> [ASSIGNED TASK]: Copy all of the records word for word.

· · · ·

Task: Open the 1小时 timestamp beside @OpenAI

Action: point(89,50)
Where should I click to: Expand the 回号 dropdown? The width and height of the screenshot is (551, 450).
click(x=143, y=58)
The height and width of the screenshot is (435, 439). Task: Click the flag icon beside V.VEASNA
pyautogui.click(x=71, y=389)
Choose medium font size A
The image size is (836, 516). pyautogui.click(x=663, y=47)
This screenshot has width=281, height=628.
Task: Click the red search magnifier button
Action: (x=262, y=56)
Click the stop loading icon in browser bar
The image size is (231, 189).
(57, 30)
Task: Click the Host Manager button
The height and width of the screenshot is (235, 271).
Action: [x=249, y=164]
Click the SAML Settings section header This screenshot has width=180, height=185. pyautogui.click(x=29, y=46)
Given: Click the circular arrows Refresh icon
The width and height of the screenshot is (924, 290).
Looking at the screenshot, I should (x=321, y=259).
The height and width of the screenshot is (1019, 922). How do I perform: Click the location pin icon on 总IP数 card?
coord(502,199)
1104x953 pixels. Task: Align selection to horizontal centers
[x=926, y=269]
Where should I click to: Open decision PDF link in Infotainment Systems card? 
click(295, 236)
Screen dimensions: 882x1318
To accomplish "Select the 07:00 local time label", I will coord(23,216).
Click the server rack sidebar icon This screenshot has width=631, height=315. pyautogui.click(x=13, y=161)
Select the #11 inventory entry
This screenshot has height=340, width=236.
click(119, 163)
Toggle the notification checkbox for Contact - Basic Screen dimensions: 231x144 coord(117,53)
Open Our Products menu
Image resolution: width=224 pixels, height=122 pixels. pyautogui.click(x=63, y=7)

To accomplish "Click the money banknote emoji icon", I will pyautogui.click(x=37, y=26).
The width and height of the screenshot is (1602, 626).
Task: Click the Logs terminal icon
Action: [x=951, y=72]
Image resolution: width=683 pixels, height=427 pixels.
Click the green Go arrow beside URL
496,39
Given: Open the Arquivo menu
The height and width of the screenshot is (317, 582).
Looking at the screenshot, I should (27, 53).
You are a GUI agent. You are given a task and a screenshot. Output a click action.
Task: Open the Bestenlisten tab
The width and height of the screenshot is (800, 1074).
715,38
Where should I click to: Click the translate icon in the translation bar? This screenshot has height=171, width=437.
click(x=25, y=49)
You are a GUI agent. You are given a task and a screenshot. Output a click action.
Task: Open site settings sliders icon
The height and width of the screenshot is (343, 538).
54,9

· · · ·

> [ANSWER BOX]:
Task: Open the 1小时 timestamp beside @OpenAI

Action: point(89,50)
Where should I click to: Expand the 回号 dropdown? The width and height of the screenshot is (551, 450).
click(x=143, y=58)
The height and width of the screenshot is (435, 439). Task: Click the flag icon beside V.VEASNA
pyautogui.click(x=71, y=389)
Choose medium font size A
The image size is (836, 516). pyautogui.click(x=663, y=47)
This screenshot has width=281, height=628.
Task: Click the red search magnifier button
Action: (x=262, y=56)
Click the stop loading icon in browser bar
The image size is (231, 189).
(57, 30)
Task: Click the Host Manager button
The height and width of the screenshot is (235, 271).
Action: [x=249, y=164]
Click the SAML Settings section header This screenshot has width=180, height=185. pyautogui.click(x=29, y=46)
Given: Click the circular arrows Refresh icon
The width and height of the screenshot is (924, 290).
Looking at the screenshot, I should (x=321, y=259).
The height and width of the screenshot is (1019, 922). How do I perform: Click the location pin icon on 总IP数 card?
coord(502,199)
1104x953 pixels. Task: Align selection to horizontal centers
[x=926, y=269]
Where should I click to: Open decision PDF link in Infotainment Systems card? 
click(295, 236)
Screen dimensions: 882x1318
To accomplish "Select the 07:00 local time label", I will coord(23,216).
Click the server rack sidebar icon This screenshot has width=631, height=315. pyautogui.click(x=13, y=161)
Select the #11 inventory entry
This screenshot has height=340, width=236.
click(119, 163)
Toggle the notification checkbox for Contact - Basic Screen dimensions: 231x144 coord(117,53)
Open Our Products menu
Image resolution: width=224 pixels, height=122 pixels. pyautogui.click(x=63, y=7)

To accomplish "Click the money banknote emoji icon", I will pyautogui.click(x=37, y=26).
The width and height of the screenshot is (1602, 626).
Task: Click the Logs terminal icon
Action: [x=951, y=72]
Image resolution: width=683 pixels, height=427 pixels.
Click the green Go arrow beside URL
496,39
Given: Open the Arquivo menu
The height and width of the screenshot is (317, 582).
Looking at the screenshot, I should (27, 53).
You are a GUI agent. You are given a task and a screenshot. Output a click action.
Task: Open the Bestenlisten tab
The width and height of the screenshot is (800, 1074).
715,38
Where should I click to: Click the translate icon in the translation bar? This screenshot has height=171, width=437.
click(x=25, y=49)
You are a GUI agent. You are given a task and a screenshot. Output a click action.
Task: Open site settings sliders icon
The height and width of the screenshot is (343, 538).
54,9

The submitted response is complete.